Image of Dallas counties

Image of data table

Source: U.S. Census Bureau's Population Estimates Program (PEP); the reference date for all estimates is July 1.

County Momentum Shift Across Metro Nashville

This map shows change in population momentum across each county in the Nashville metropolitan area, which was selected as a representative example of trends. Here, as in many major metros across the U.S., the core county (Davidson) grew at a slower rate between 2016 and 2021 relative to its growth between 2010 and 2015. Conversely, growth accelerated among most suburban and outlying counties during the same period.

Figure 7

Image of Nashville counties

Image of data table

Source: U.S. Census Bureau's Population Estimates Program (PEP); the reference date for all estimates is July 1.

Concerted Metro Shifts vs. Intraregional Churn

When county populations are aggregated to their respective metro areas, the split been suburban and urban momentum balances out, revealing minimal metro-level shifts even when the churn between counties within the metro are significant.
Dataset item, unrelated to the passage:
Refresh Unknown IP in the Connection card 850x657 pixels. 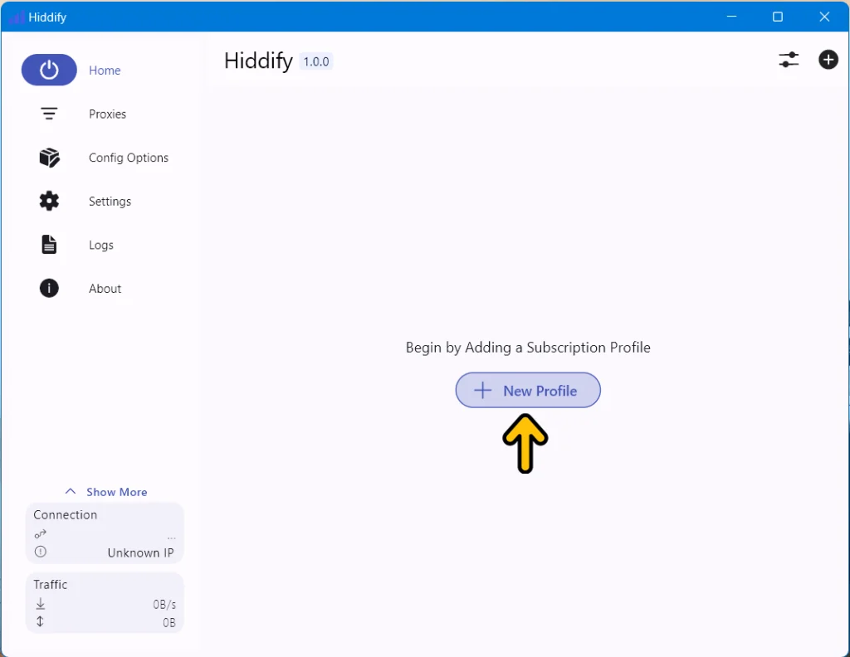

For example, between 2010 and 2015, the Nashville metro grew by 9.3%, its exact same rate of growth between 2016 and 2021. While the Nashville region continues to grow robustly, it is not growing faster (or slower) than it was in the first half of the last decade, even though its core county (Davidson) slowed by 5.3 percentage points. Overall, the growth stayed constant; it simply shifted from the metro core to the surrounding suburbs.

Among the metros that, in aggregate, have shown the most growth momentum from 2010 to 2015 and 2016 to 2021, many have recently garnered reputations as booming housing and labor markets (Boise, Huntsville, Knoxville, Provo, etc.). But the list also includes many former industrial hubs that struggled to maintain their populations as manufacturing jobs left in recent decades—Allentown, Buffalo, Cleveland, Dayton, Detroit, Scranton and Youngstown are among the top 25 metros (with populations greater than 500,000 residents) for positive regional momentum shift. In many cases, these markets turned population losses between 2010 and 2015 into modest gains between 2016 and 2021—a remarkable net shift, especially compared to most other markets nationally.

Top 25 Metros for Positive Momentum Shift (2021 Pop. > 500,000)

Figure 8 shows the top 25 metro areas (with a population greater than 500,000 in 2021) for positive momentum growth, ranked by their percentage point shift between time periods. Additionally, they are grouped between “recovering” markets (those that showed total growth of less than 1% between 2010 and 2015) and “rising” markets (those with total growth that exceeded 1% between 2010 and 2015).

Figure 8

Image of data table

Source: U.S. Census Bureau's Population Estimates Program (PEP); the reference date for all estimates is July 1.

What Does This Mean for Site Location Decisions?

The migration of residents from large, expensive city centers to suburban neighborhoods and smaller, more affordable markets has eased sharply over the past year and in some cases started to reverse. But the lasting effects of these changes are unclear. Understanding the shifting momentum of population growth over an entire decade can help put the recent trends into a broader context and identify markets that are gaining momentum, even if their overall growth remains modest. Should such momentum continue, some of these markets could provide emerging investment opportunities.